The workflows are produced as ConfigFile subclasses, so they are kept correct
automatically by the pyrig sync pre-commit hook, just like any other managed file.
Pipeline Overview
The three workflows form a chain where each stage triggers the next on completion:
Pull Request / Push / Schedule / Manual
│
▼
┌─────────────────┐
│ Health Check │ ← the only gate for merging PRs
└────────┬────────┘
│ completes on default branch (push-triggered only)
▼
┌─────────────────┐
│ Release │ ← tags and publishes a GitHub Release
└────────┬────────┘
│ completes
▼
┌─────────────────┐
│ Deploy │ ← deploys documentation to GitHub Pages
└─────────────────┘
All transitions use workflow_run: completed triggers, meaning a stage only
fires when the previous stage finishes. Each downstream stage also guards its
jobs with an if condition that checks the triggering run succeeded, so a
failure anywhere in the chain stops propagation cleanly.
The Release workflow is triggered when Health Check completes on the default branch, but only when that health check run was itself triggered by a push event. This means scheduled runs, manual dispatches, and pull-request-triggered health check completions never produce a release.
Stage 1 — Health Check
File: .github/workflows/health_check.yml
This workflow executes tests and other general health checks on every push to
main, every pull request, and on a nightly schedule. It is a gate for
merging PRs, since it runs on every PR and blocks merging until it passes.
Stage 2 — Release
File: .github/workflows/release.yml
Trigger: Health Check workflow completes on the default branch.
The publish job only runs when the triggering health check both succeeded
and was itself triggered by a push to the default branch. Scheduled runs,
manual dispatches, and pull request runs never produce a release.
Before tagging, it applies repository settings and branch protection rulesets
via the GitHub API. Then it tags the current commit, pushes the tag, generates
a changelog, and creates a GitHub Release.
Important: The release workflow creates a new tag, which will fail if that tag
already exists. This means you must ensure the version is updated in pyproject.toml
before pushing to the default branch, otherwise the release workflow will
fail on the existing tag. This is a common source of confusion, so make sure
to update the version in pyproject.toml before creating a new release.
This is easily done by running uv version --bump patch (or minor/major).
Stage 3 — Deploy
File: .github/workflows/deploy.yml
Trigger: Release workflow completes.
One job runs in this final stage, gated on the triggering release having succeeded:
documentation— builds the MkDocs documentation site and deploys it to GitHub Pages. This job requirespages: writeandid-token: writepermissions at the job level.

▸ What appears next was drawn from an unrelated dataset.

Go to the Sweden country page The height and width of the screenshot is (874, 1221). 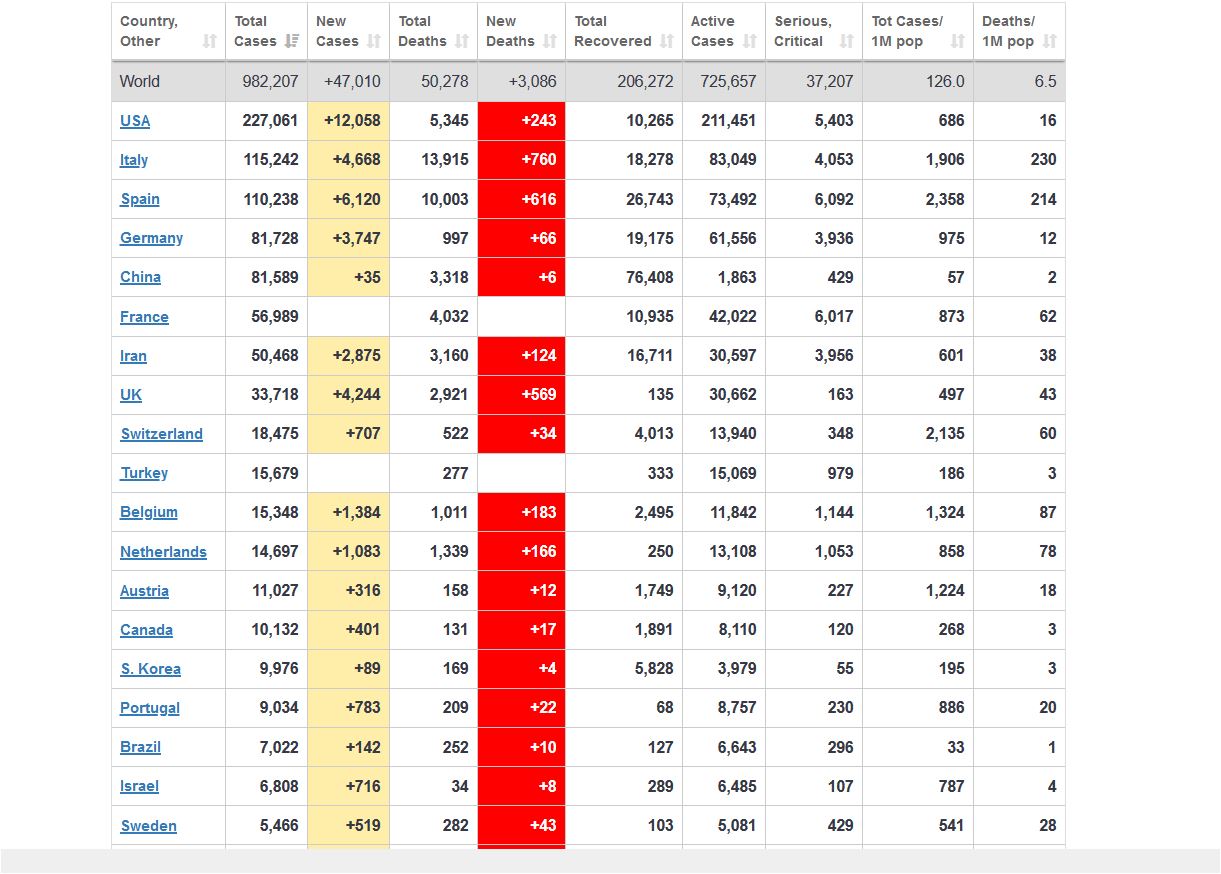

Automatic Dependency Updates Checks
A notable property of the pipeline is that dependency
upgrades happen inside CI in the health check stage. It runs uv lock --upgrade
to pull the latest dependency versions within declared constraints. This ensures
your project catches problems caused by new versions in the dependencies early.
This way the regular nightly health check runs will catch any issues caused by
dependency upgrades automatically.
If you need specific versions of packages you need to pin them in pyproject.toml
to prevent it from being updated by the pipeline.
Customising the Pipeline
All three workflow files are managed ConfigFile instances, so they can be
extended or overridden in the same way as any other managed file in pyrig.

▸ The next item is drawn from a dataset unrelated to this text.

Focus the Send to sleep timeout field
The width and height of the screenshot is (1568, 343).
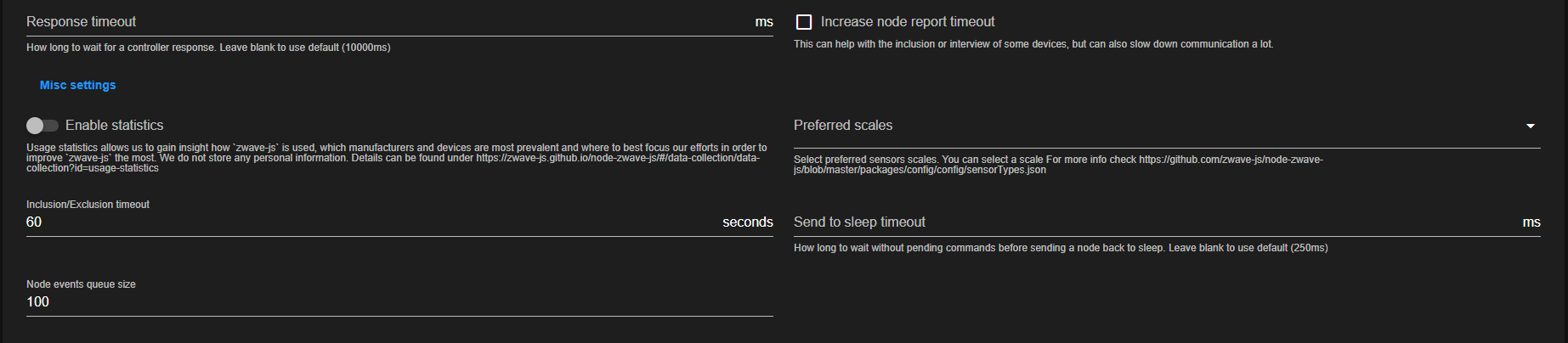1147,222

Run pyrig mk subcls and search for the workflow class you want to change
(HealthCheckWorkflowConfigFile, ReleaseWorkflowConfigFile, or
DeployWorkflowConfigFile) to generate a correctly placed subclass skeleton.
Override the methods that need changing — jobs, triggers, steps, permissions,
or environment variables. The WorkflowConfigFile base class provides
composable helpers for common patterns (matrix strategies, step builders,
trigger constructors) so custom workflows stay concise and consistent with
the generated ones.
Run pyrig sync after any change to update or regenerate the workflow files.